In this study, the average egg production number of the L. puziloi was 11, identical to the previous study accomplished in Japan (Matsumoto 1990). It suggested that the survival rate of 3rd-instar larvae is the highest when the average egg production number is 11 ± 1, at 66-70%. However, the survival rate estimated by applying the share of
the average egg production number in the size of the egg clusters collected for the present study was 40%, lower than 66~70% for Japan. Such differences seem to be because the size distribution of the egg clusters of Korean L. puziloi is more diverse than that in Japan, thus leading to differences in the survival rate according to the egg cluster size (Fig. 4B).
The egg production number of the L. puziloi is also expected to change according to the habitation environment. For example, analysis was conducted in Yongchonli, Annae-Myun (food plant distribution area: 2 m × 2 m) where is one of the habitats of the L. puziloi and a nearby from the studied area with little distribution of food plants. In this area, the egg cluster size and the food plant leaf size exhibited correlation (F = 75.55, p < 0.000, df = 4) while the number of oviposition and the number of food plant leaves exhibited inverse correlation. This seems to be a result of intensive oviposition in one location because there was no distribution of other food plants nearby. Consequently, in areas with few food plants, the correlation between the oviposition number and food plant density does not seem to be significant.
In the present investigation, a case where many egg clusters had been laid on one food plant leaf was observed, but whether a single butterfly had laid these egg clusters could not be directly confirmed. Judging from changes in the colors of the eggs, the oviposition periods seemed to be disparate. There were 25 cases (12.3% of the total) which found two egg clusters or more on one leaf, 9 cases for two egg clusters, 1 case for three egg clusters, and 1 case for 4 egg clusters (Fig. 7A). The correlation analysis between the size of egg clusters and the leaf size also exhibited positive correlation and there was no preference regarding the leaf size in selecting the leaf for oviposition, identical to the results for the total egg clusters (Fig. 7B). However, even though it was not determined whether such ovipositional habits were due to preference regarding considerations of the locations of food plants, they do not seem to be efficient for larvae’s food distribution.

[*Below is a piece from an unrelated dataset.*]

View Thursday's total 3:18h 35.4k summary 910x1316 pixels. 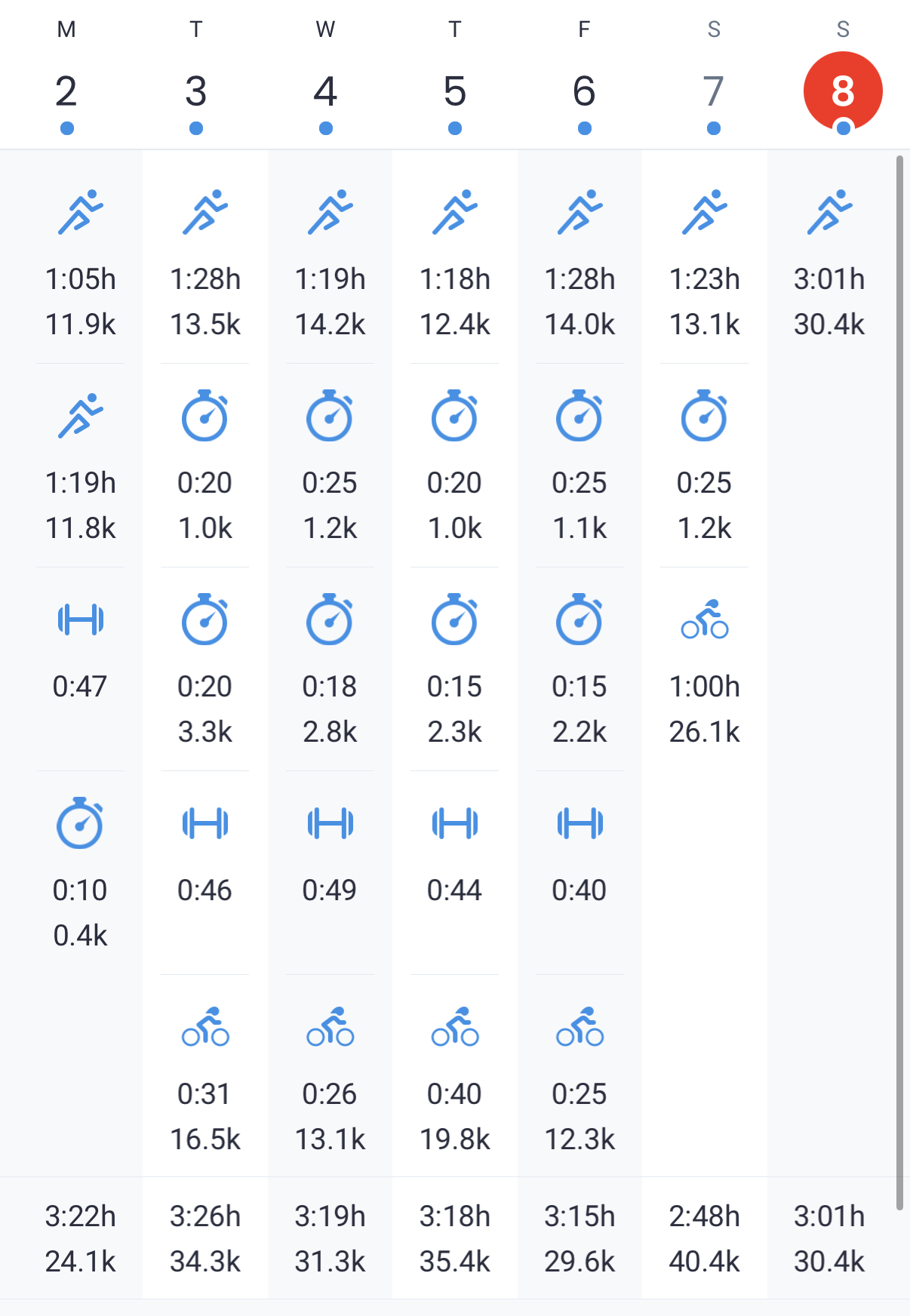[455, 1238]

Through the present study, it was possible to obtain advanced knowledge of the factors for female butterflies’ recognition of food plants for control the egg production number of the L. puziloi, and it was demonstrated that the areas of the leaves on which eggs had been laid had close correlation with the egg cluster size and that food plant density per unit area was related to the laying frequency. If related studies are expanded to other butterflies as well, it will be possible to obtain clearer conclusions on recognition patterns of butterflies for food plants and egg production control, and, through the process, to use as important data for the protection and restoration of butterflies’ habitats.